10:35 Back on the road.
10:50 (mile 1253) TEXAS!
11:25 (mile 1289) Jamie says she needs to poop. I pull over on the side of the road and get out the potty. Naturally, Jamie just pees, but at least it's more than just a few drops. As I'm packing everything back away, I notice I'm standing in a bed of fire ants, and they're already up my pants and biting my ankles. Welcome to fucking Texas.

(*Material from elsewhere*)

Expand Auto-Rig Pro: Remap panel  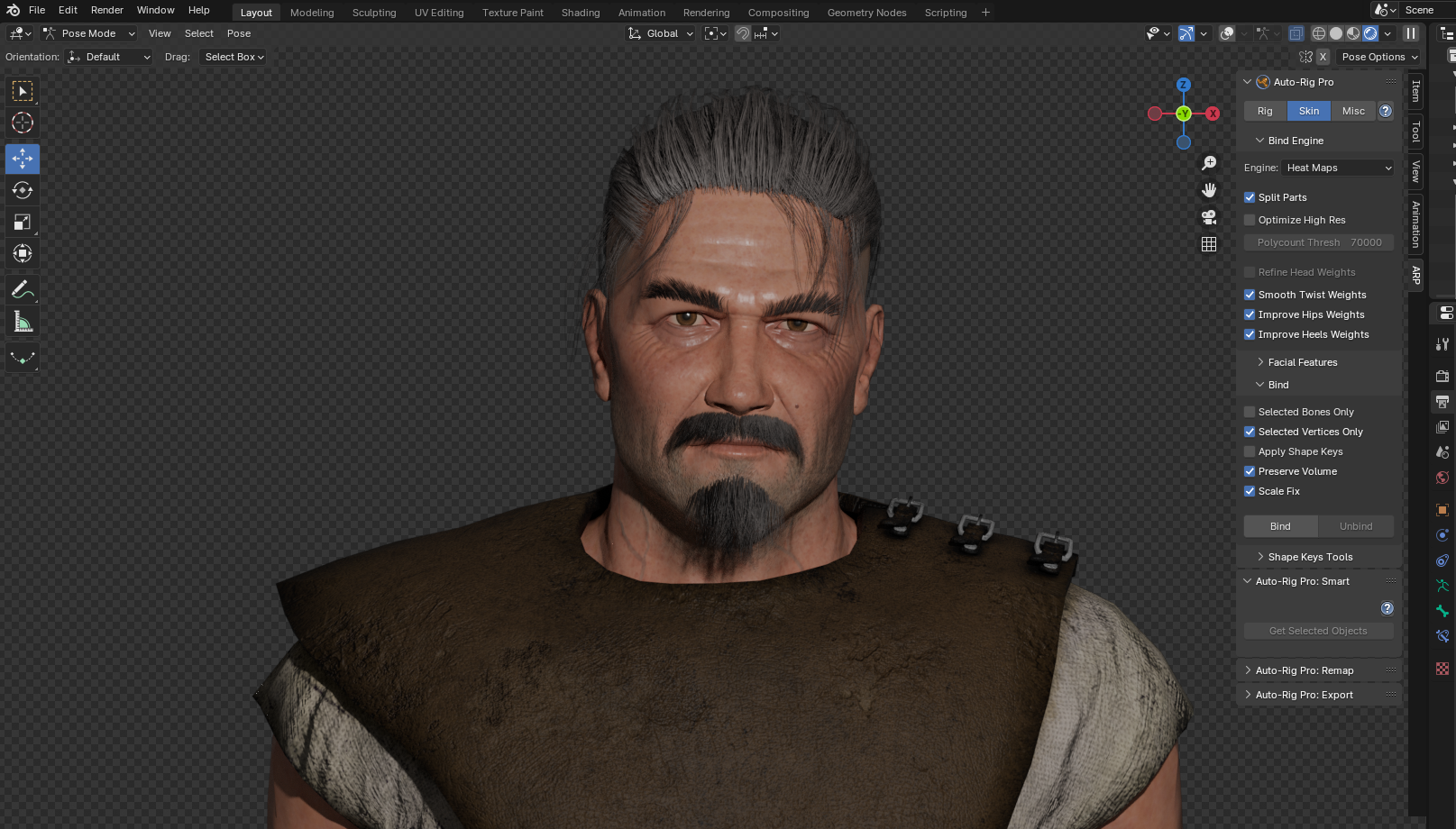tap(1304, 670)
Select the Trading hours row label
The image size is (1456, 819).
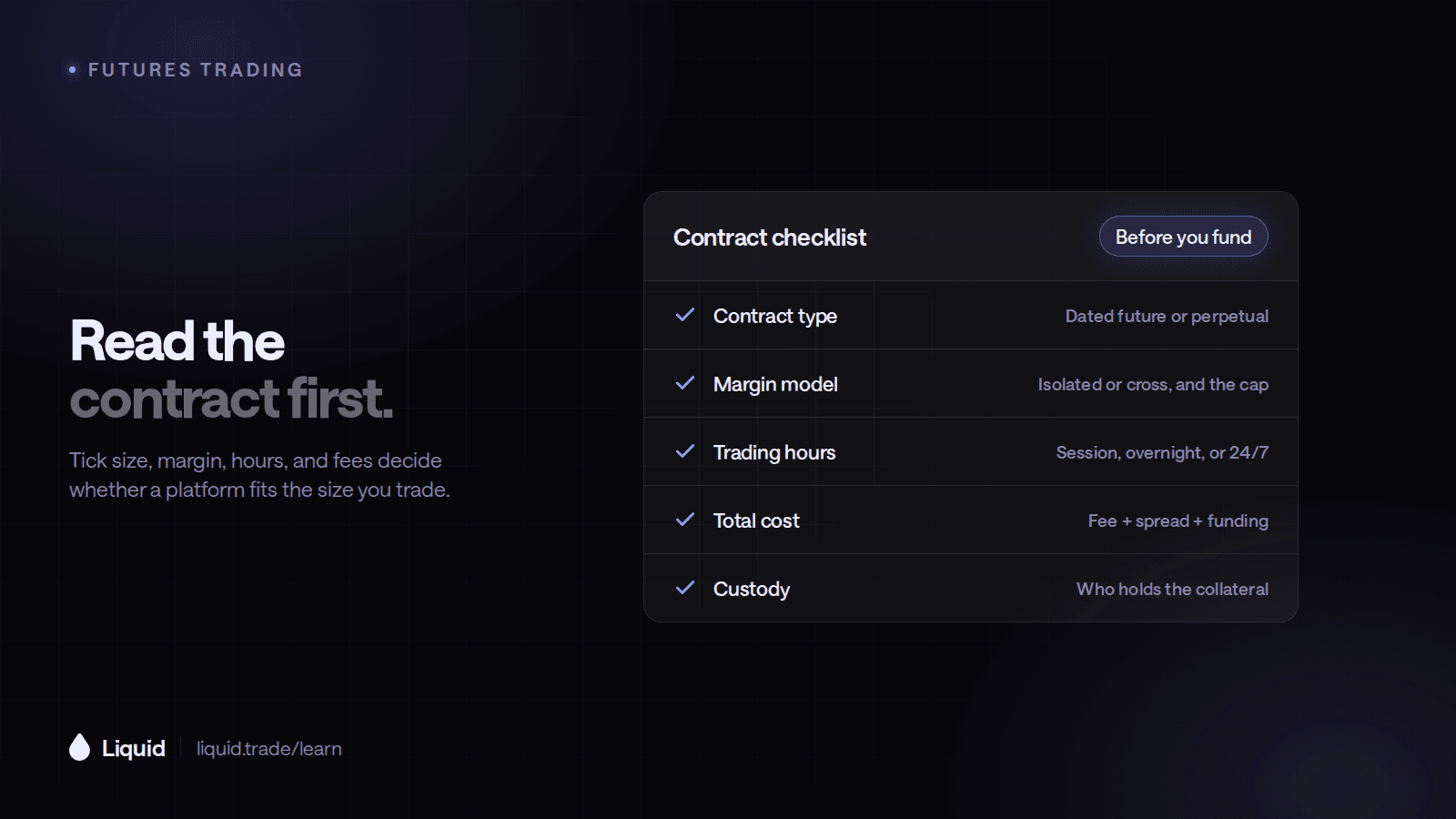(774, 453)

I lost track of the time and mileage here for a little while. Between the ant bites and random ants I was still finding, the phone call to Rex to bitch, Jamie whining and Katie starting to cry, I missed a turn and got lost. I think I went about 15 miles out and then backtracked. I called Rex again, and must have sounded enough like I was going to lose it for him to stop and wait for us for lunch. After a not-so-great lunch at DQ (I've decided they should stick to desserts), I was feeling much better.
1:30 (mile 1360) We get back on the road.
2:00 (mile 1400) Katie sleeps. Jamie's not far behind.
3:30 After some confusion, I stop by Wendy's and pick up our keys.
4:00 (dammit, I forgot to get the final mileage! I think it was right around 1500) We're home!
Posted by me at 10:02 PM | Comments (0)
Relo: Night 2
The second night sucked less.
We were still up more than we needed to be, but at least it was just for brief get-Katie-back-to-sleep breaks. Oh, and Jamie slept with Rex, and pulled her all-over-the-bed-feet-in-his-face routine.
We were still up early. The time change from the day before didn't help any.
I'm so far behind posting this that I think I've already blocked it from my memory. What I do remember is that the carpet was *filthy*, but I didn't find that out until Jamie had been running around and her socks were all black. By that time, Katie had already been crawling all over the floor. I'm trying to forget that, and how much time we spent touching the quilts on the beds that I'm sure were a bacterial nightmare.